On this afternoon, Mellan amply showed us what he, this organ, and organ literature at large, can do.

Coming up on the Music Club’s calendar is a concert on Saturday afternoon, at the Methodist Church, featuring pianists Erin Bonski and Eric Valinsky taking on Respighi’s Ancient Airs and Dances and Greek repertoire celebrating the centennial of Greek composer Yannis Constantinidis.


Choral Double Whammy to Come

Santa Barbara Choral Society | Photo: Courtesy

But wait, there’s more in this traditional choral music-dense time of year. On Friday night, December 12, the Santa Barbara Master Chorale, led by David Lozano Torres, performs in the Lobero Theatre for the first time in many years, in a program called “The Light so Shines.” Less than 24 hours later, the venerable, JoAnne Wasserman–directed Santa Barbara Choral Society appears at Trinity Lutheran Church on Saturday afternoon, presenting its “An American Holiday” program, a scaling-down from the years-long tradition of its former Lobero variety show, “Hallelujah Project.” The concert features the world premiere of “Winter’s Window,” by American/Hollywood/Santa Barbara composer Julia Marie Newman.
           
Not to fear: “Hallelujah” choruses and more — in an audience-invited format — show up at the First Presbyterian Church on Tuesday evening for the Phillip McLendon–directed Messiah Singalong 2025 on Tuesday, December 16. Singers among us should come bearing scores and courage, and feel satisfied that the proceeds benefit the Unity Shoppe.
           
Also on Saturday afternoon at 3 p.m, Greek music with a yuletide spin shows up in the “Sounds and Stories of Greek Christmas” at the Santa Barbara Greek Orthodox Church. For local-global color, the program features locally raised, internationally established opera singer Xeni Tziouvaras, a graduate of both Dos Pueblos High School and the Manhattan School of Music and basing her global career from her present home base of Florence.

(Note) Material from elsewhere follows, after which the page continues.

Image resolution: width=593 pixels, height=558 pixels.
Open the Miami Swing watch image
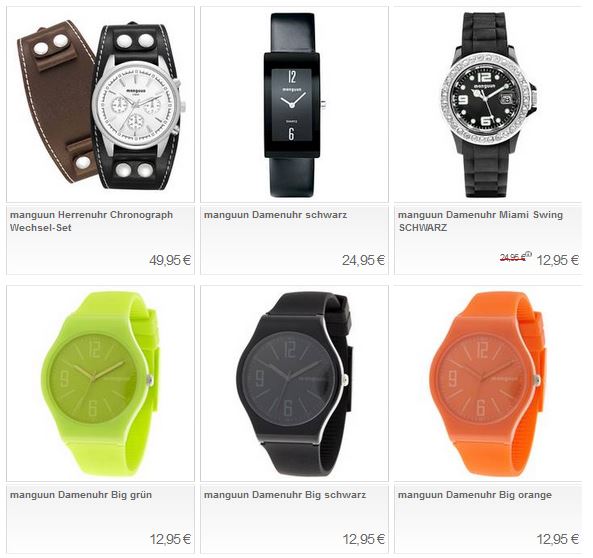click(x=488, y=104)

Santa Barbara Master Chorale | Photo: Courtesy

SEASONAL TO-DOINGS, CONTINUED

Tina Schlieske and Friends will perform at the Lobero on December 11. | Photo: Courtesy

Check out local singer extraordinaire Tina Schlieske tonight, December 11, at the Lobero Theatre. The Minneapolis-turned-Santa-Barbara home girl is bringing her long-standing holiday show, replete with Twin Cities musical allies (see story here).
           
Sunday night at SOhO belongs to another Christmas-timed tradition, the holiday wingding of famed folk-pop harmony slinging Andrews family-based band Venice.